Et, tout comme de nombreux autres droits – du suffrage universel incluant les femmes à la journée de huit heures –, le droit à l'avortement n'a pu arriver qu'après un long combat. Pendant des années, des manifestations et des actions ont été organisées pour défendre le droit des femmes à disposer de leur corps.
L'une des grandes figures de ce mouvement en Belgique était Lucie Van Crombrugge, décédée le 16 mai dernier. Lucie travaillait au centre d'avortement gantois Kollektief Anticonceptie et était une fervente militante pour la légalisation complète de l'avortement. Une lutte qui n’a pas été de tout repos.
Ce n'est que le 3 avril 1990 qu'elle a été couronnée de succès par la promulgation de la loi sur l'avortement. Par le suite, Lucie avait continué de lutter pour permettre également l'avortement après plus de douze semaines de grossesse. En 2015, son engagement avait été récompensé par un doctorat honoris causa décerné par la Vrije Universiteit Brussel. C'est à Lucie que le PTB dédie sa proposition de loi.
L'avortement toujours dans le droit pénal
La loi qui régit le droit à l'avortement en Belgique existe depuis 27 ans déjà. Pourtant, sur bien des plans, elle demeure ambiguë. Par exemple, l'avortement figure toujours dans le code pénal. Il est toujours considéré comme un délit si l'on ne satisfait pas à toute une série de conditions. Ainsi, une femme qui désire avorter doit se trouver dans une « situation d'urgence ». La femme, en outre, ne dispose que de 12 semaines après la fécondation pour décider elle-même si elle est en « situation d'urgence ». Ensuite, ce sont les médecins qui ont le dernier mot.

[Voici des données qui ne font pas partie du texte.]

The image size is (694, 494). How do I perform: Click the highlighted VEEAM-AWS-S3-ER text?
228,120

Les femmes dépendent alors du gynécologue auquel elles s'adressent ainsi que de la commission éthique de l'hôpital. Ces dispositions restent des limitations sérieuses du droit de la femme à disposer d'elle-même.
500 femmes franchissent chaque année la frontière pour avorter
Le délai légal de 12 semaines pendant lequel l'avortement sans raisons médicales est toléré est parfaitement arbitraire. L'Organisation mondiale de la Santé (OMS) place la limite pour la viabilité d'un enfant à 22 semaines après la fécondation. Plusieurs centres d'avortement témoignent du fait que le bref délai de 12 semaines et le temps de réflexion de 6 jours mènent à des problèmes, surtout en cas de découverte tardive de la grossesse.

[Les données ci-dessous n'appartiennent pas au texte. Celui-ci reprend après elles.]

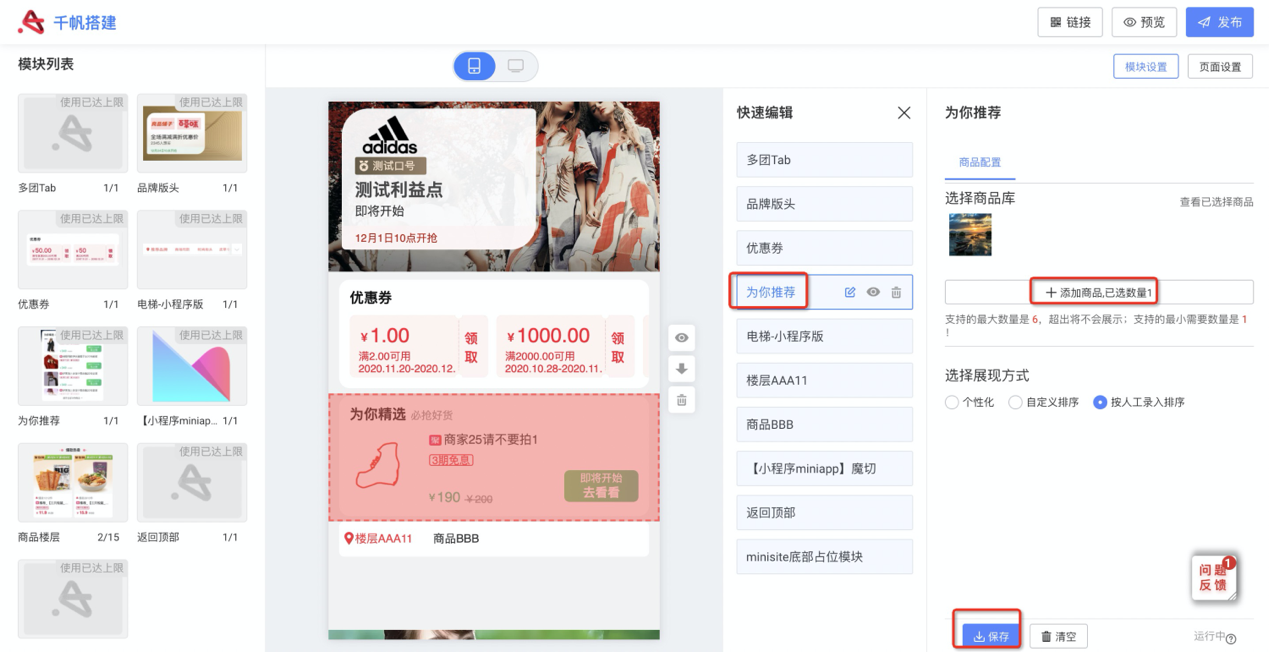Select the 自定义排序 radio option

De nombreuses femmes ne découvrent leur grossesse que très tard et, aux termes de la loi belge, elles ne peuvent donc plus envisager son interruption. « Cela se traduit par le fait que, chaque année, quelque 500 femmes se rendent à l'étranger, surtout aux Pays-Bas, pour y faire pratiquer un avortement du second trimestre, ajoute Maartje De Vries. Ces femmes paient des centaines d'euros sans qu'un bon suivi médical soit même assuré. » C'est pourquoi il est d'une importance cruciale qu'une femme puisse décider elle-même si elle veut une interruption de grossesse et que cela puisse se faire dans un environnement médical sécurisant.

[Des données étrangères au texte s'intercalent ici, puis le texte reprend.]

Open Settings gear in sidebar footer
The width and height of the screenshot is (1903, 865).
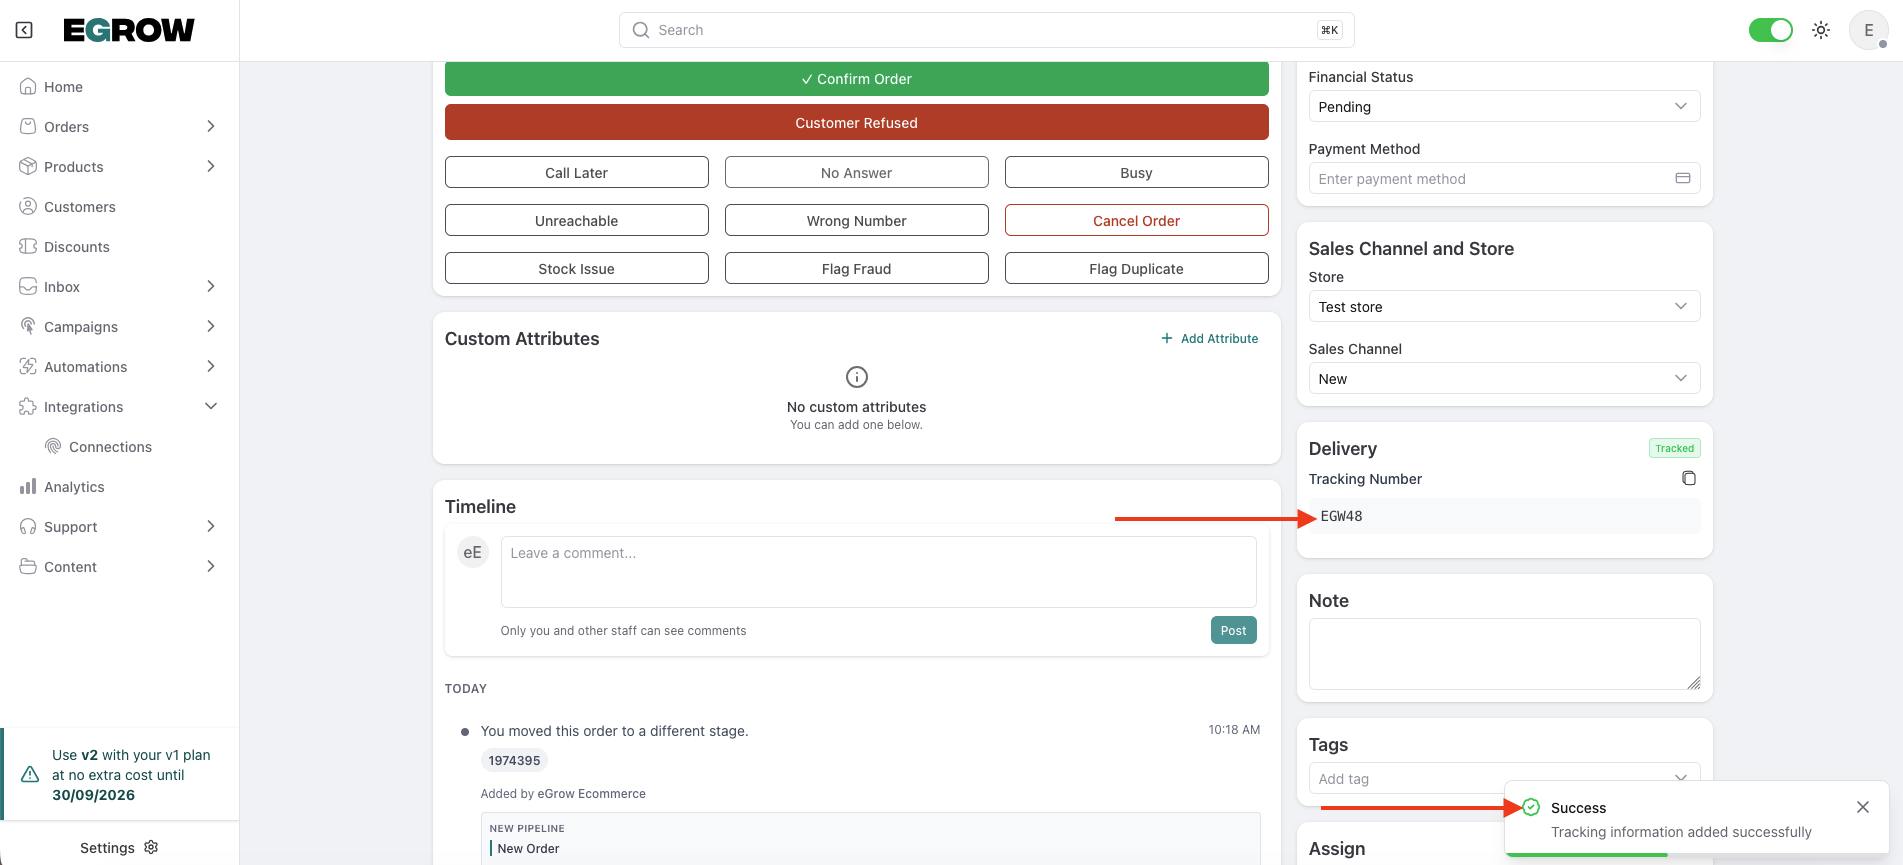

Dans la proposition du PTB, le délai maximal de 12 semaines est porté à 20 semaines, comme c'est actuellement le cas aux Pays-Bas. Le délai de réflexion de 6 jours est quant à lui ramené à 48 heures, et la condition de « situation d'urgence » est supprimée.
Le PTB veut aussi qu'un docteur qui refuse de pratiquer un avortement renvoie dès le premier contact la patiente vers un autre médecin ou une autre institution et qu'il assure ainsi un bon suivi. Le parti de gauche demande également une interdiction de ce qu'on appelle les « clauses institutionnelles de conscience », par lesquelles un membre du personnel médical se voit notifier par contrat avec son institution l'interdiction de pratiquer des avortements.
Des propositions de loi avaient déjà été introduites par les partis d'opposition sp.a, PS, Défi et Ecolo-Groen pour demander de sortir l'avortement du droit pénal et de modifier la loi sur l'avortement sur différents points. Le PTB veut que ces propositions soient traitées le plus rapidement possible au sein de la commission parlementaire Santé publique, afin de supprimer enfin et définitivement l'avortement du code pénal.